Princess Elizabeth Stakes
- Class: Group 3
- Location: Epsom Downs Epsom, England
- Race type: Flat / Thoroughbred
- Sponsor: Oddschecker
- Website: Epsom Downs

Race information
- Distance: 1m 113y (1,713 metres)
- Surface: Turf
- Track: Left-handed
- Qualification: Three-years-old and up fillies & mares
- Weight: 8 st 10 lb (3yo); 9 st 8 lb (4yo+) Penalties 7 lb for Group 1 winners * 5 lb for Group 2 winners * 3 lb for Group 3 winners * * since August 31 last year
- Purse: £100,000 (2025) 1st: £56,710

= Princess Elizabeth Stakes =

Flat horse race in Britain

The Princess Elizabeth Stakes is a Group 3 flat horse race in Great Britain open to fillies and mares aged three years or older. It is run at Epsom Downs over a distance of 1 mile and 113 yards (1,713 metres), and it is scheduled to take place each year in early June.

==History==
An event called the Princess Elizabeth Stakes used to be contested at Epsom in April.
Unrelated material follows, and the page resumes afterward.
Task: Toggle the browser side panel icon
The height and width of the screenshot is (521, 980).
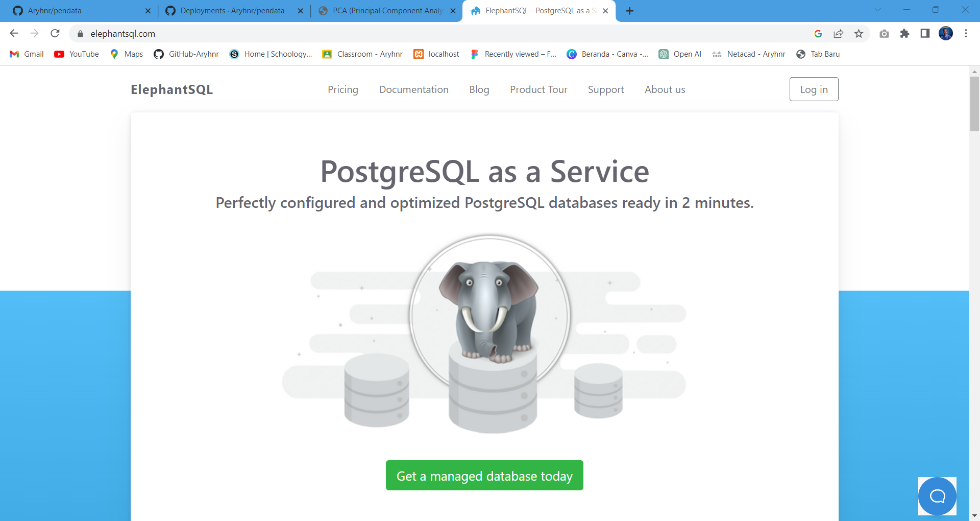Action: (x=925, y=34)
It was restricted to three-year-old fillies, and it served as a trial for the Oaks. For a period it held Group 3 status, but it was subsequently downgraded to Listed level. It was switched to Kempton Park in 1991, and it was discontinued in 1992. Winners of this race included Rockfel, Carrozza, Homeward Bound and Rafha.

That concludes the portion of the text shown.